いつもお母さんとケンカしている西君は猛然と反発。
世間ってだれや?
様ってつくのは何なん?
えらいんか?
どこからどこまでが世間なん?
それってどこにおるん?
住所は?
携帯もっとるん?
SNSしよるんか?
かーちゃん大激怒の中、西くんは家を飛び出してきたようだ。
うちには無いパンクでハードなやり取りに、戸惑いを覚えつつ心配する私に
「西の所はいつもだよ」
と南は平和な顔で言い放つ。
おやつのパンを食べながら一通りの説明が終わると
「でさー、世間様って何?」と南の恐怖の質問タイム。
☆ ☆ ☆
世間って社会が作りだした妄想で、社会の暗黙の空気的な価値みたいなもの。
他人から見た目。
いい意味で配慮や気遣いにつながるけど、悪意味では負い目がでたり、甘えたり。
マスクをするとかしないとか。
いい学校に行っているとかそうでないとか。
いい齢して家にいるとか。
大企業に勤めているとか。
彼氏がお金持ちとか、かっこいいとか。
ばーばがお化粧しないと絶対に外に出ないとか。まあ、これは身だしなみといって女性としては大事なことなんだけどね。

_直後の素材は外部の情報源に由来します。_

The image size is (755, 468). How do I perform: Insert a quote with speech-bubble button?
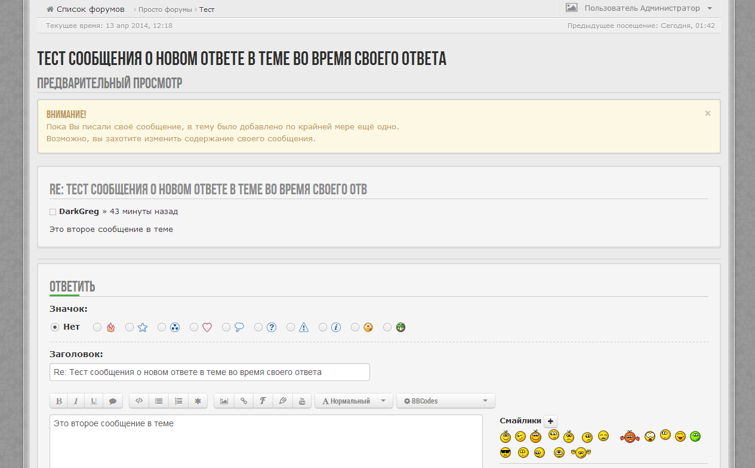(112, 401)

だから、考え方次第ではどこまで大きくなるし、どこまでも小さくなる。
それが正しいかどうかも定かではない。
気にすればどこまでも気になるし、気にしなければ全然気にならない。
気にしすぎても困るし、気にしすぎないのも困る。
なくなって困るものかどうかもわからないのが世間体。
ほら、ユーミンの曲に「5cmの向こう岸」という曲があるじゃないあれよ。
つたなくとりとめもなくしゃべる。
説明がヘタできっとうまく伝わらないだろうなと思いながら。
それを聞いた南は
「ふーん、世間体って面倒だね。ばーばが嫌いなプリン体みたいだよね」
と無邪気に的を得る。
ビチっとなる私。
南くん、世間様の前でそんなことを言ってはいけませんよ。
ばーばにも世間体がありますから。